Re: bool passed by ref, safe or not ?

2024-06-05 Thread Nick Treleaven via Digitalmars-d-learn

On Wednesday, 5 June 2024 at 09:09:40 UTC, Kagamin wrote:

On Wednesday, 5 June 2024 at 01:18:06 UTC, Paul Backus wrote:

The only safe values for a `bool` are 0 (false) and 1 (true).


AFAIK that was fixed and now full 8-bit range is safe.

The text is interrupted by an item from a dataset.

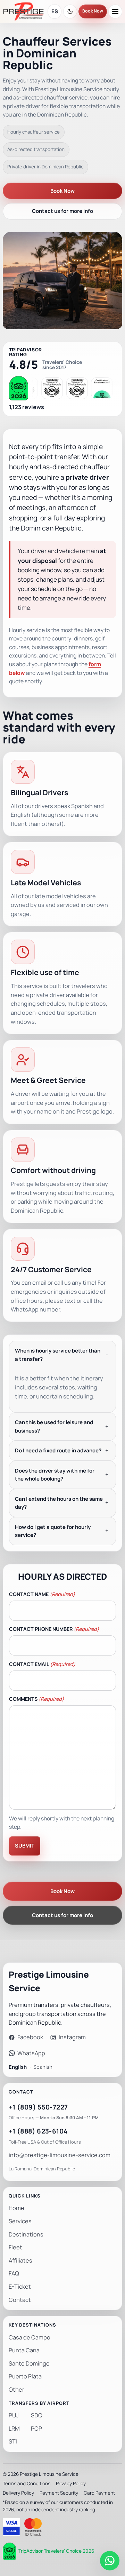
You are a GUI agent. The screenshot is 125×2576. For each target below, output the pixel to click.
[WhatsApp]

`cast(bool) someByte` is fine - that doesn't reinterpret the bit 
representation.


The problem is certain values such as `0x2` for the byte 
representation can cause the boolean to be both true and false:

https://issues.dlang.org/show_bug.cgi?id=20148#c3

Void initialization of bool and bool union fields are now 
deprecated in @safe functions as of 2.109. There is a remaining 
case of casting an array to bool[], which I am working on 
disallowing in @safe.


Re: bool passed by ref, safe or not ?

2024-06-05 Thread Kagamin via Digitalmars-d-learn

On Wednesday, 5 June 2024 at 01:18:06 UTC, Paul Backus wrote:

The only safe values for a `bool` are 0 (false) and 1 (true).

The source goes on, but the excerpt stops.